09 June 2011
The Queen Catcher
I will make no attempt to draw life lessons from the life of bees, although infinite parallels do exist. I'll simply tell another story of how working with honey bees in Ethiopia has been a blast.
We've been trying to transfer wild bee colonies from a log hive hanging in a tree into a modern hive near the ground. Several times now we've attempted this transfer and a few times, it seemed to have worked, but then the bees left. They would stay for a few days, begin to build wax comb in the new hive, but after a week or so, they would swarm and find a new place to live. After each of these attempts, we made improvements to the modern hive and fixed some things that my have caused them to swarm, but I knew the most crucial step was neglected. We never found and trapped the queen bee. If the queen bee is caught, then the colony will stay.

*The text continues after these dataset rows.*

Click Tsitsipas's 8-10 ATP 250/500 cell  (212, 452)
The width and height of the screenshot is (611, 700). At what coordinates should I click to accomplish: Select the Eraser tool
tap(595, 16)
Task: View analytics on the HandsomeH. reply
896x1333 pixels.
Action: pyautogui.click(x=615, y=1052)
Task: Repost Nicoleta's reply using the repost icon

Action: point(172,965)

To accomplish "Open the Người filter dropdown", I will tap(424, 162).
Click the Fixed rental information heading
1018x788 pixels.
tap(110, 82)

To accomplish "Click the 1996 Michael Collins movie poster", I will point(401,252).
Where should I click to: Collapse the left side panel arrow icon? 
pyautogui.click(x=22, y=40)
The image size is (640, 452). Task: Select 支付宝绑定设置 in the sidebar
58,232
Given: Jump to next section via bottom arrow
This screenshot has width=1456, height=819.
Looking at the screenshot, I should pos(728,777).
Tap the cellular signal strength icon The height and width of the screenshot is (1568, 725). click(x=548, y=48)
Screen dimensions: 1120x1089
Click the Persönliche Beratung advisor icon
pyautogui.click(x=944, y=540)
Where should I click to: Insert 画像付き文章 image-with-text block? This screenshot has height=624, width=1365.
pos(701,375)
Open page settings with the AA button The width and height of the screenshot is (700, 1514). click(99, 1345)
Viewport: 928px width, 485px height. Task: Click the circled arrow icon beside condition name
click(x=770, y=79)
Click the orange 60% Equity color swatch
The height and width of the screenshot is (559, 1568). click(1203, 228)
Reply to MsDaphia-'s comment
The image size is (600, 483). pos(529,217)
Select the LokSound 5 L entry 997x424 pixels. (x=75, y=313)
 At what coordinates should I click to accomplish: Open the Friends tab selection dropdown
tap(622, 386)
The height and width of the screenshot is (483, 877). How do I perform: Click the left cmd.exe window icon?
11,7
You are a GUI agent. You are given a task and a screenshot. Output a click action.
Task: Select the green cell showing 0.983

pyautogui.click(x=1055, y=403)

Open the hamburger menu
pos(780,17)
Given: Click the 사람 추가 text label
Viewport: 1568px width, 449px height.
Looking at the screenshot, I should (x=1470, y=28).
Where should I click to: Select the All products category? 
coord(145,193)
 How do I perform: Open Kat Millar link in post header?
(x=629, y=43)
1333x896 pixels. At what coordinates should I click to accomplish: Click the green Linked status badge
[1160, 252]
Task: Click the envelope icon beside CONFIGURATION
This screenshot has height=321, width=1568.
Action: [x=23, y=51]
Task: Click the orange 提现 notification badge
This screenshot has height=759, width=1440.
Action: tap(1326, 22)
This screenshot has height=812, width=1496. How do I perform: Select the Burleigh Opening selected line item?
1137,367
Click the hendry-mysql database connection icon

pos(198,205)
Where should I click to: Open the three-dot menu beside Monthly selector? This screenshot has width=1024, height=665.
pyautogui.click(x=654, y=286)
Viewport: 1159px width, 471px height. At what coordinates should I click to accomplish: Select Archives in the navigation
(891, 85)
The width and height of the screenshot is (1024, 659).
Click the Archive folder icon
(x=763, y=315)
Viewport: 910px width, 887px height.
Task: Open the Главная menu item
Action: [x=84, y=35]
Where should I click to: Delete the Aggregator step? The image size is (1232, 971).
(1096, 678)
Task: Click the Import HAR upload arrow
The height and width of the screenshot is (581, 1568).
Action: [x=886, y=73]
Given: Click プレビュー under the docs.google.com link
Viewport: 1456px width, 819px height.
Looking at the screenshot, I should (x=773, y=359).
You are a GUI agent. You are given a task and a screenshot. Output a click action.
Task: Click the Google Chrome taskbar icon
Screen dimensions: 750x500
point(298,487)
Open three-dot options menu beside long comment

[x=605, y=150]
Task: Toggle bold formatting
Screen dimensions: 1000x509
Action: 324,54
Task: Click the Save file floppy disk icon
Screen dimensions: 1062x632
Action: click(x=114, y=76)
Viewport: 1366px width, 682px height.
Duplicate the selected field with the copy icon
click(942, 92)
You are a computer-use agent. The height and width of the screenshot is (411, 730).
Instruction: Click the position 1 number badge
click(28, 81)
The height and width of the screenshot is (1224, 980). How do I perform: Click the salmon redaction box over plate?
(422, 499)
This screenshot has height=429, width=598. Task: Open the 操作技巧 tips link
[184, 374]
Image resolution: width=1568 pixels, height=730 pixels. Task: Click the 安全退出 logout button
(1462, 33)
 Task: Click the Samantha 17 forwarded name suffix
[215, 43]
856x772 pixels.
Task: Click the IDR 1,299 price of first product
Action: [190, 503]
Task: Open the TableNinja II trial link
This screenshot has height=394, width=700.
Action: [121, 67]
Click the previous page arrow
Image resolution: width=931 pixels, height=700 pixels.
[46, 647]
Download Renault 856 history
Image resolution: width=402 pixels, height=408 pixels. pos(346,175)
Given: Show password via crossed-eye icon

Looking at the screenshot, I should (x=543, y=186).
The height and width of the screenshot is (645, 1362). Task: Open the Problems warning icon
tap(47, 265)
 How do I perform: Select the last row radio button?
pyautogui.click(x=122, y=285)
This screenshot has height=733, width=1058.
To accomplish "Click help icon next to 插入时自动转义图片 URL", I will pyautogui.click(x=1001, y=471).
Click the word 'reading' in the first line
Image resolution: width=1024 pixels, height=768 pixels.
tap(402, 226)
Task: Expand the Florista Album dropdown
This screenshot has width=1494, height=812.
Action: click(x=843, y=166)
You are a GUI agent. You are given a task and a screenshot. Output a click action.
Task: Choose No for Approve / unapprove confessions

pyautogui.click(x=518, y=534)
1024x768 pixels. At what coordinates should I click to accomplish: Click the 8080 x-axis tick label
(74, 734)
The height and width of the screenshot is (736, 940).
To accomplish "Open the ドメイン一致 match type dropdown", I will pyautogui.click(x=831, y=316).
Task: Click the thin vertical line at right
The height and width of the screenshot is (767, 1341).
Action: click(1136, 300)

This last time we enlisted the help of a mysterious man known as the "queen catcher". I say he's mysterious because, no one seemed to know his full name, or where he lived, or how he got his expertise. No one even knew when exactly he would show up to help us find the queen. Twice we all gathered at the site after dark (because this is when the bees are sleeping). We waited only to decide that the mysterious "queen catcher" was not showing. The night that he came, he proved his skills. In the middle of a swarm 20,000 strong, he caught the queen bee without injuring her and placed her in a queen cage. He did this three nights, each time with perfection, each time with no gloves, no veil, working by flashlight. Even though I don't know his name, I still stand in awe of the mysterious queen catcher.